January 12, 2018 - Dr. Matt Eisenberg 
Health Information Exchange: What’s taking so long, what are the real barriers and why won’t the fax machine just die?
Easy access to clinical information that travels with the patient wherever she seeks care was supposed to revolutionize medicine and provide dramatic cost savings to the US Health System.  Even as most health systems and provider offices have successfully adopted EHR technology and report sharing data with outside organizations (see graph), interoperability and open health information exchange for the purpose of treatment and care coordination (forget about research) still seems like a pipe dream to many providers and patients.  Let’s find out why…  
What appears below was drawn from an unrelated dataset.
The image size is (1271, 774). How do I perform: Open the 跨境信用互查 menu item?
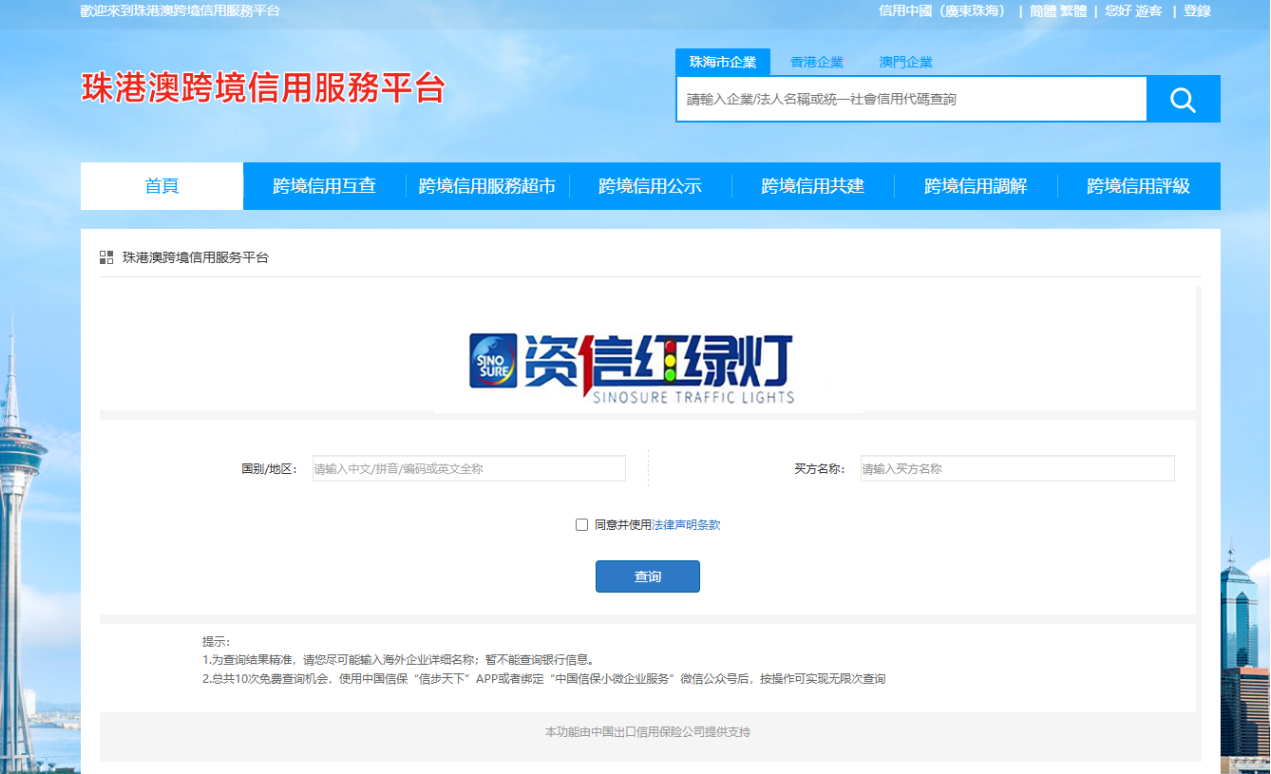click(322, 185)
Bio: Dr. Matthew Eisenberg joined Stanford Health Care as a Medical Informatics Director for Analytics and Innovation in February 2013.  His work at Stanford Health Care focuses on interoperability – specifically health information exchange, quality and regulatory reporting, population health and analytics for improvement.  Stanford Health Care is a HIMSS Stage 7 certified hospital and outpatient organization.  Prior to joining Stanford Health Care, he was the Medical Vice President for Clinical Informatics at MultiCare Health System in Tacoma, Washington.
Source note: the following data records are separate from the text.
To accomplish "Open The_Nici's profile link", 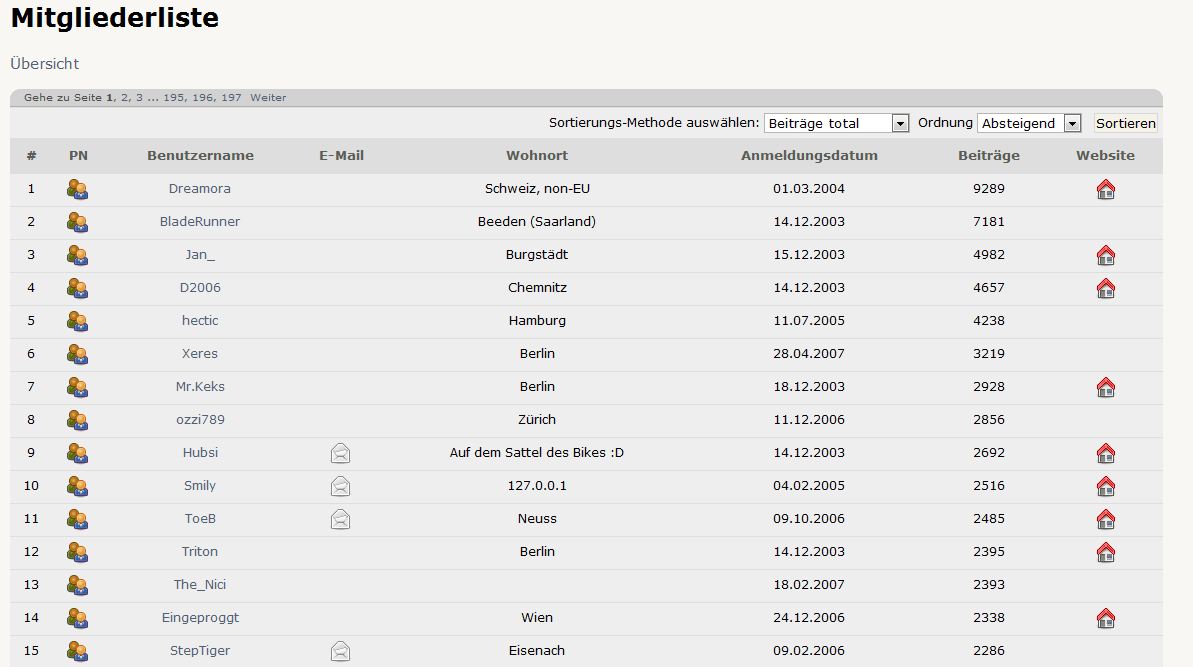I will (200, 585).

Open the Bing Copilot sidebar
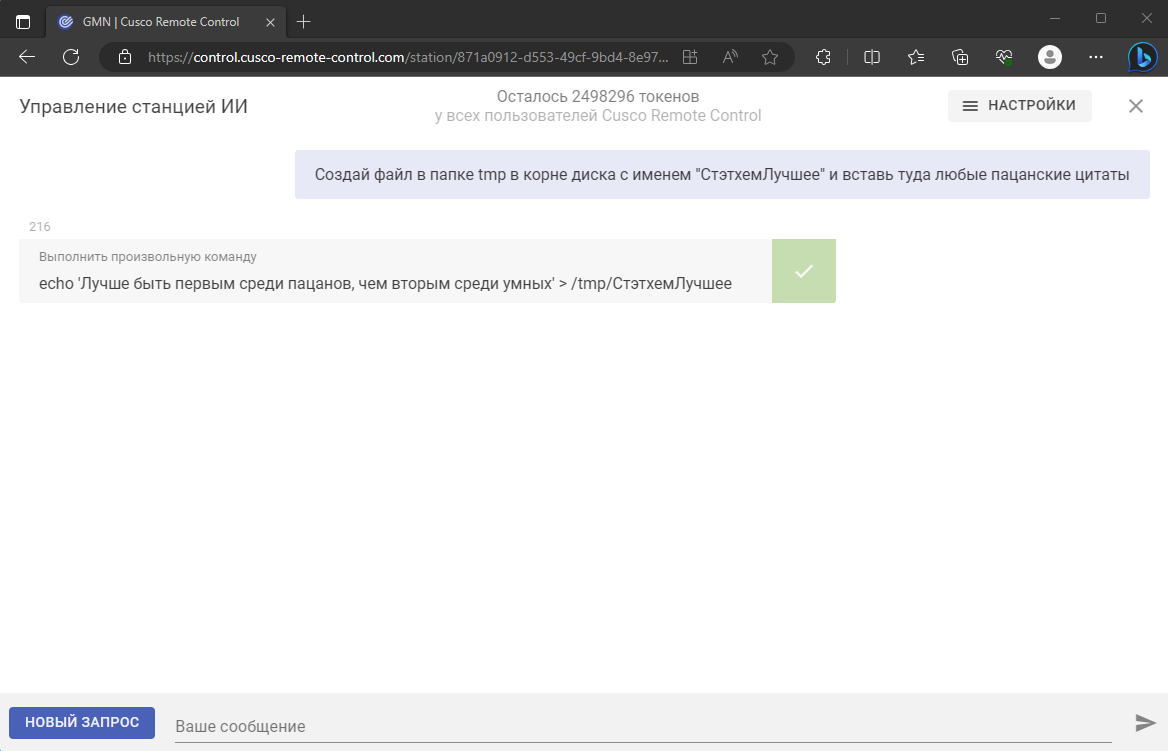pos(1142,58)
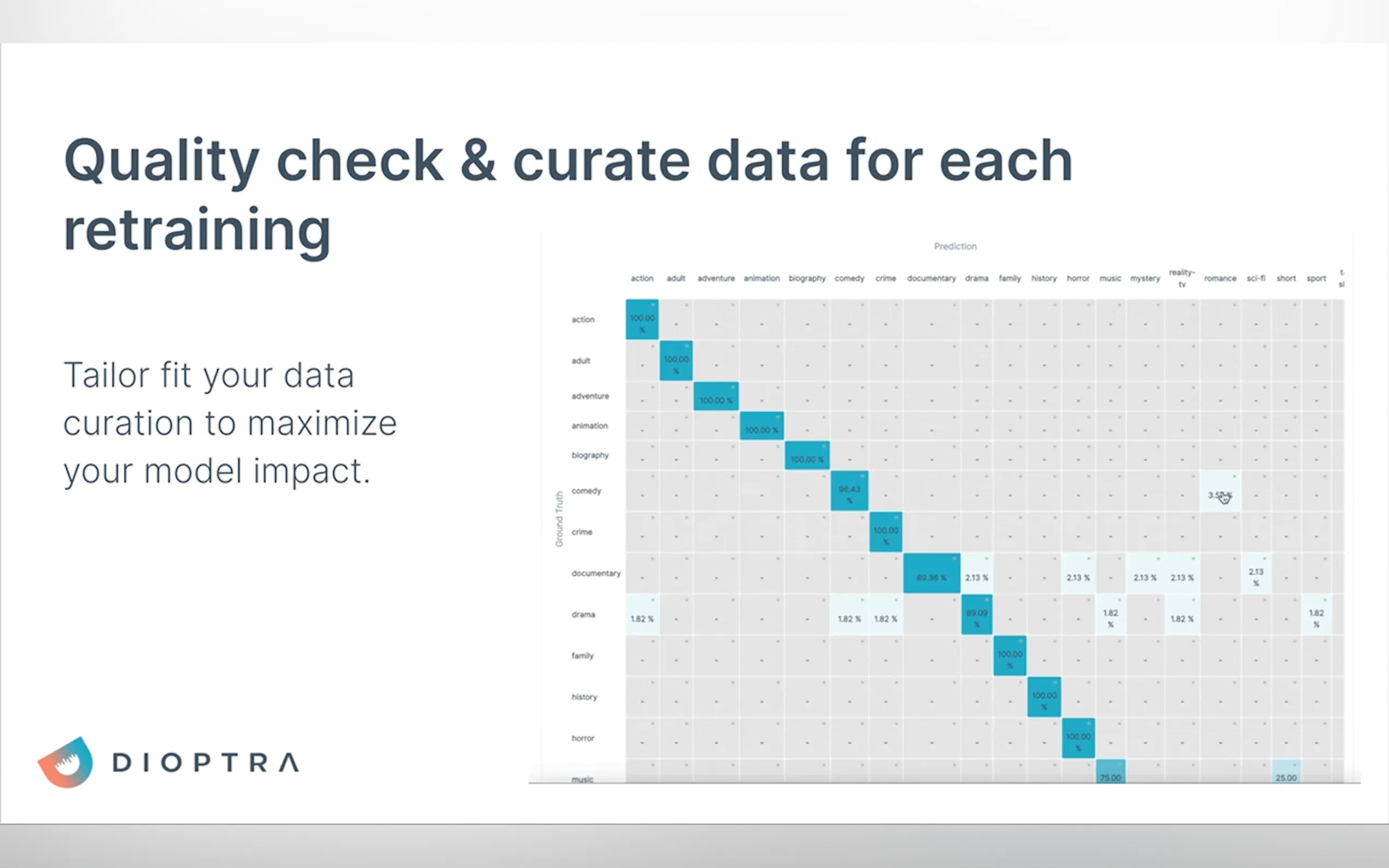Click the music row 75.00 cell
Image resolution: width=1389 pixels, height=868 pixels.
point(1111,772)
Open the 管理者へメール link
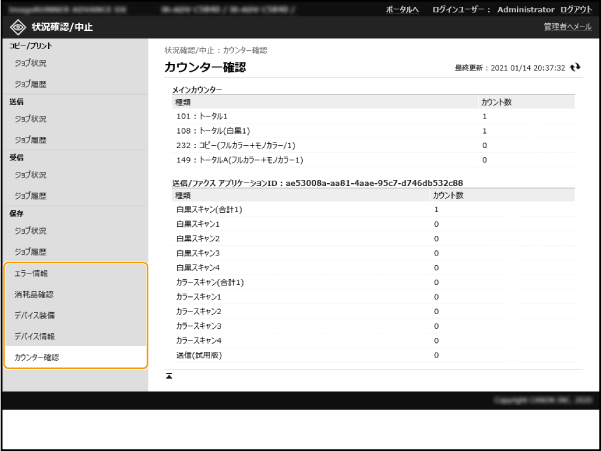 (567, 26)
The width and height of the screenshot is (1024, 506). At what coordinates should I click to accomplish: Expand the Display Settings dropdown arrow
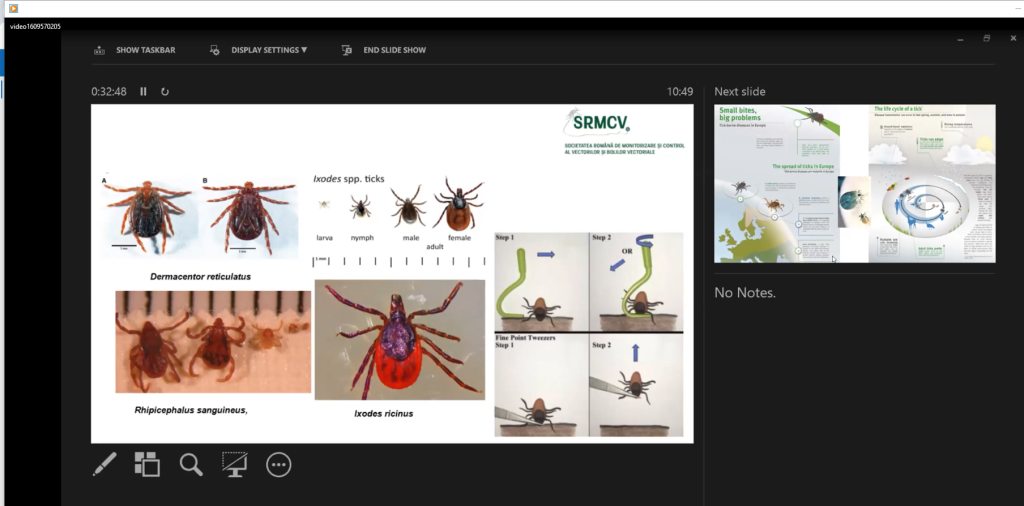pyautogui.click(x=304, y=50)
Dr. Eisenberg is board certified in Pediatrics and Clinical Informatics.  He is Clinical Assistant Professor (Affiliated) in the Stanford Center for Biomedical Informatics Research within Stanford University’s School of Medicine.  He is currently a member of the eHealth Exchange Coordinating Committee, the Sequoia Project Board of Directors, the Carequality Advisory Council and the Chair of the Epic Care Everywhere Governing Council.  He serves as the Associate Program Director for the Stanford Clinical Informatics Fellowship Program.  He is a member of the American Academy of Pediatrics Council on Clinical Information Technology, the AMIA Clinical Decision Support Workgroup, the American Association for Physician Leadership, the Association of Medical Directors of Information Services and HIMSS.
After completing medical school at the University of California, San Francisco and pediatric residency at Boston Children’s, Dr. Eisenberg began his private practice career in general pediatrics at The Palo Alto Medical Clinic back in 1990 when medical records were still on papyrus.  After moving to the Pacific Northwest he joined the Virginia Mason Medical Center in 1996.  He completed a fellowship training program in Evidence Based Pediatrics at the University of Washington in 1998.  In 2003 Dr. Eisenberg joined Seattle Children’s as an informatics physician and began work on their acute care CPOE implementation using a Cerner Millennium EMR platform.  His work focused initially on order set development and physician training and he expanded his informatics role as Seattle Children’s implemented their ambulatory EMR with CPOE. During his tenure at Seattle Children’s, Dr. Eisenberg was an active member of the Cerner Physician Reference Group.  He completed the Oregon Health and Science University AMIA 10 x 10 training course in 2006.  In 2007 Dr. Eisenberg joined MultiCare Health System, an integrated delivery system in Tacoma, WA as their new Medical Director of Information Services.  MultiCare was an early adopter of Epic systems software dating back to 1998.  After Dr. Eisenberg’s arrival, MultiCare extended their electronic health record across the enterprise to include four of five hospitals, implemented bedside bar coding, installed an integrated enterprise content management system and pushed the envelope of health information exchange as an early participant in the nationwide health information network (NwHIN) via the Virtual Lifetime Electronic Record (VLER) project.  In 2009, MultiCare was awarded the HIMSS Davies Organizational Award.